Timnas U-23 Gagal Kalahkan Irak, Haedar Nashir: Masih Ada Asa
YOGYA - Timnas U-23 Indonesia kembali menelan kekalahan di Piala Asia U-23. Pada babak perebutan juara ke-3, Kamis (2/5), tim Garuda harus mengakui keunggulan dari Irak dengan skor 1-2.
Kekalahan ini membuat Timnas U-23 harus kembali menunda kelolosannya ke Olimpiade 2024 tertunda. Indonesia harus melakoni babak play-off antar benua melawan wakil dari Afrika, yaitu Guinea pada Kamis (9/5), dan jika bisa menang, maka tiket Olimpiade berhak untuk diperoleh.
Meskipun kalah dari Irak, perjuangan dari para pemain Timnas U-23 tetap diapresiasi oleh seluruh kalangan, salah satunya Ketua Umum PP Muhammadiyah, Haedar Nashir.
"Hal yang pasti, Rizky (Ridho) dan kawan-kawan telah bermain hebat hingga kalah tipis lawan Irak di extra-time. Luar biasa. Kita bangga menontonnya," tulis Haedar dalam media sosialnya.
Tambahnya, asa untuk bisa tampil di pentas dunia seperti Olimpiade masih ada. Sehingga, ia berharap Timnas U-23 bisa bangkit dan mampu memenangkan pertandingan play-off nanti.
"Semoga menang, sehingga kekecewaan beruntun di Qatar ini dapat terobati," harapnya.
Kalaupun kontra Guinea akhirnya kalah, Haedar meminta para pemain dan penggemar untuk jangan terlalu kecewa. Menurutnya, itulah perjuangan sepakbola sebagaimana berjuang dalam dinamika hidup lainnya.
Dalam pandangannya, menang dan kalah adalah bagian dari kontestasi. Jadi, jangan larut meratapi kekalahan, sebaliknya jangan jumawa kala menang. Sikapi semua dengan tengahan, disertai semangat berjuang memperbaiki diri secara optimal disertai ikhtiar plus tawakal.

== Daftar Entri ==
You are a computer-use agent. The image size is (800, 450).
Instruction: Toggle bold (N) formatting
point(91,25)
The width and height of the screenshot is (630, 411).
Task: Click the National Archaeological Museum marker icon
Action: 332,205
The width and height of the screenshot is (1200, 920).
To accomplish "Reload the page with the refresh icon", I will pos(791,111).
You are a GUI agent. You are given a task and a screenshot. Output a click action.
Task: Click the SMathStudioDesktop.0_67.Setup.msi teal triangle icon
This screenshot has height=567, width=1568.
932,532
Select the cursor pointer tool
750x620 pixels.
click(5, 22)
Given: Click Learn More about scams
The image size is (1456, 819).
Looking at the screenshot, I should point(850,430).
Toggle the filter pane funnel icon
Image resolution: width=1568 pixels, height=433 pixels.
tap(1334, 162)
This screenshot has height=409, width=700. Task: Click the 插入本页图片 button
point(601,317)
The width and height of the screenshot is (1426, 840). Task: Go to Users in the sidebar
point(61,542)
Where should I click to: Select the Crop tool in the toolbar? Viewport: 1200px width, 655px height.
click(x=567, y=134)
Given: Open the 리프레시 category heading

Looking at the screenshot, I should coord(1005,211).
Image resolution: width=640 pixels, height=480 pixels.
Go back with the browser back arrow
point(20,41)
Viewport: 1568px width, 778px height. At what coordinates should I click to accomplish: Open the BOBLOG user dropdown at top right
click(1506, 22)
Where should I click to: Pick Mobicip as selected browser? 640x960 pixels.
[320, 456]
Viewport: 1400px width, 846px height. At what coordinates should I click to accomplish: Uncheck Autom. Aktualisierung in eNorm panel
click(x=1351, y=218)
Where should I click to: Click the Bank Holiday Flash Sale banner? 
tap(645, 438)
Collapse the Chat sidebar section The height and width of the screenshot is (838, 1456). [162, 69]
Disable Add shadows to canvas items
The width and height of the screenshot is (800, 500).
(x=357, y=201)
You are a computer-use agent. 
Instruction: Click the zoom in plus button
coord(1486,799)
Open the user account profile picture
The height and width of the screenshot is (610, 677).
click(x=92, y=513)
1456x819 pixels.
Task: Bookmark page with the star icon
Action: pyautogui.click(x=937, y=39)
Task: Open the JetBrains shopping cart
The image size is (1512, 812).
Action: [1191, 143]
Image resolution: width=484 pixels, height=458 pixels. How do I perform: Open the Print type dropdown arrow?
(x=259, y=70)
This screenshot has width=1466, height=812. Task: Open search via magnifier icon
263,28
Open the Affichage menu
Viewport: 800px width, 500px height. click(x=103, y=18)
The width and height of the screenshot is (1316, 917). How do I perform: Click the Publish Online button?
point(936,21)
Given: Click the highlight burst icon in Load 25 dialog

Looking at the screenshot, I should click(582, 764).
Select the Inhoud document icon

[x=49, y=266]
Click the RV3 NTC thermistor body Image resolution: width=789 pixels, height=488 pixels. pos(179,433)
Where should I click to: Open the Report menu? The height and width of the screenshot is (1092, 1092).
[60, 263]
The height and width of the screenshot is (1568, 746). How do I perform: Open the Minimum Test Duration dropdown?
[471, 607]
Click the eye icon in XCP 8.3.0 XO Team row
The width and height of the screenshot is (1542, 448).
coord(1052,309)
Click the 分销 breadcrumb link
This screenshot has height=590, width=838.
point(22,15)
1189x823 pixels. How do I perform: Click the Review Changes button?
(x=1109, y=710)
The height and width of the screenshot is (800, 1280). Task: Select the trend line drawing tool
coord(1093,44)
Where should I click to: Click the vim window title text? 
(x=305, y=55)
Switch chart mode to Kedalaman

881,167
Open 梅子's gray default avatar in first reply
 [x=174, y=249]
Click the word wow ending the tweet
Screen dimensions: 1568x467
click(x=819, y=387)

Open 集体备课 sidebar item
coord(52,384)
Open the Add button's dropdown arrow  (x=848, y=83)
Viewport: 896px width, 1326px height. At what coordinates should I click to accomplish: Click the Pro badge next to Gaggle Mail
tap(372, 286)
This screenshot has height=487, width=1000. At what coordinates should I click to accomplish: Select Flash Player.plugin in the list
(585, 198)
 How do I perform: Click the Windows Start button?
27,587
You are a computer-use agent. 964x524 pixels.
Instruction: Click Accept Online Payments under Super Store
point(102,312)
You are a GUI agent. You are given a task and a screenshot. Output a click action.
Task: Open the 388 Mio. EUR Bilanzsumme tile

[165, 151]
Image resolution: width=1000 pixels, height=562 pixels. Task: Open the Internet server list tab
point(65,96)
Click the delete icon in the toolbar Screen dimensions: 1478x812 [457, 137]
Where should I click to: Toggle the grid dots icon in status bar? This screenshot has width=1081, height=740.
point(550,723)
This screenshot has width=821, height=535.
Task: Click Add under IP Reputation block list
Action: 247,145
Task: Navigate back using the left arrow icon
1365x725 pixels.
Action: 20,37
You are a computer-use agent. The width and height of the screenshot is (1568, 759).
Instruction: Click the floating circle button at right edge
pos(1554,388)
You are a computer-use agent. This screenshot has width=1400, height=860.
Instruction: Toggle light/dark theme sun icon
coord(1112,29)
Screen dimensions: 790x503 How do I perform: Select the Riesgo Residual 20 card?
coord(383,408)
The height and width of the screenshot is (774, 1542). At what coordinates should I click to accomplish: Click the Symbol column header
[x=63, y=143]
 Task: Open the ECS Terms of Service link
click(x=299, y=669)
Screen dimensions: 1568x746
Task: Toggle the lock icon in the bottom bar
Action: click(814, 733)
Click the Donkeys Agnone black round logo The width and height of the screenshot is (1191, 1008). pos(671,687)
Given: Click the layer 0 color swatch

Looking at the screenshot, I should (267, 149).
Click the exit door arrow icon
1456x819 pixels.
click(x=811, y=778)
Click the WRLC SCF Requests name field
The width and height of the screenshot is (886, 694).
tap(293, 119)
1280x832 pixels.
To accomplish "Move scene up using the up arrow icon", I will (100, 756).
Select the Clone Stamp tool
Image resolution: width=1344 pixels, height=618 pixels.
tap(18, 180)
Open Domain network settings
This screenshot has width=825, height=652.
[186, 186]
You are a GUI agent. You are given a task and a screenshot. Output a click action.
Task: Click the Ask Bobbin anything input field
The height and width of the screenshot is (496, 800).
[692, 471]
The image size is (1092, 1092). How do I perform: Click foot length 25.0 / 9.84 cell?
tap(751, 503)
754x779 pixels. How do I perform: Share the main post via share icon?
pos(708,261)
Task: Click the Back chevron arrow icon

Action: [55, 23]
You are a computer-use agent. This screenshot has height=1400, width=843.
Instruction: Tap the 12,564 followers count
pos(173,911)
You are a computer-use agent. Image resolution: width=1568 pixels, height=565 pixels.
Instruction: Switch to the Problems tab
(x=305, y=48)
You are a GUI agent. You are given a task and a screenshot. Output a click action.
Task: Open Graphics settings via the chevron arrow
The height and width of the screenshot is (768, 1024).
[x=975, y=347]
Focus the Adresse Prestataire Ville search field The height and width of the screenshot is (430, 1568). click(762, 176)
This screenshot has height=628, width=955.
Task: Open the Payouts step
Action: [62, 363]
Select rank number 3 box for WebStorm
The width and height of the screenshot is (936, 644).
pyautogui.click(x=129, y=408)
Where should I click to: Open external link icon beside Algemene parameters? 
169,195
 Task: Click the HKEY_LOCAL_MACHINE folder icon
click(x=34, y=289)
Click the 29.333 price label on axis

== Tugas ==
(a) Jawablah pertanyaan berikut berdasarkan berita tentang Timnas U-23.
(i) Berapa skor pertandingan Indonesia melawan Irak pada babak perebutan juara ke-3?
(ii) Siapa lawan Indonesia di babak play-off antarbenua, dan pada hari serta tanggal berapa pertandingan itu berlangsung?
(iii) Apa jabatan Haedar Nashir?
(b) Tulislah lanjutan berita tentang Timnas U-23 mulai dari kalimat terakhirnya.
Entri-entri di atas tidak diperlukan untuk mengerjakan tugas.

== Jawaban yang Diharapkan ==
(a)
(i) Indonesia kalah dari Irak dengan skor 1-2.
(ii) Lawannya adalah Guinea, wakil dari Afrika, pada Kamis (9/5).
(iii) Haedar Nashir adalah Ketua Umum PP Muhammadiyah.

(b)
Haedar mengatakan bahwa negara-negara yang paling jago dalam sepak bola pun juga pernah mengalami kekalahan menyakitkan di kejuaraan dunia. Seperti yang dialami Belanda yang bertaburan bintang seperti Johan Cruyff, Johan Neeskens, dan lainnya sampai dua kali gagal di final Piala Dunia di Jerman tahun 1974 serta di Argentina tahun 1978. Bahkan, di era Ruud Gullit, Van Basten, dan Frank Rijkaard, Belanda tetap saja gagal juara dunia.
Begitu juga Italia, sang juara dunia empat kali bahkan mengalami nasib tragis. Tim Azzurri yang bertabur bintang itu pernah gagal tiga kali melaju ke Piala Dunia. Pada edisi 2018 di Rusia, Italia gagal lolos setelah kalah oleh Swedia. Tahun 2022 bahkan gagal mengenaskan setelah dikalahkan negara kecil Makedonia Utara 1-0 di semi-final play-off Path C zona Eropa. Jauh sebelumnya, tahun 1958 ketika Brasil juara dunia di Swedia, Italia juga gagal lolos dikalahkan Irlandia Utara kala itu.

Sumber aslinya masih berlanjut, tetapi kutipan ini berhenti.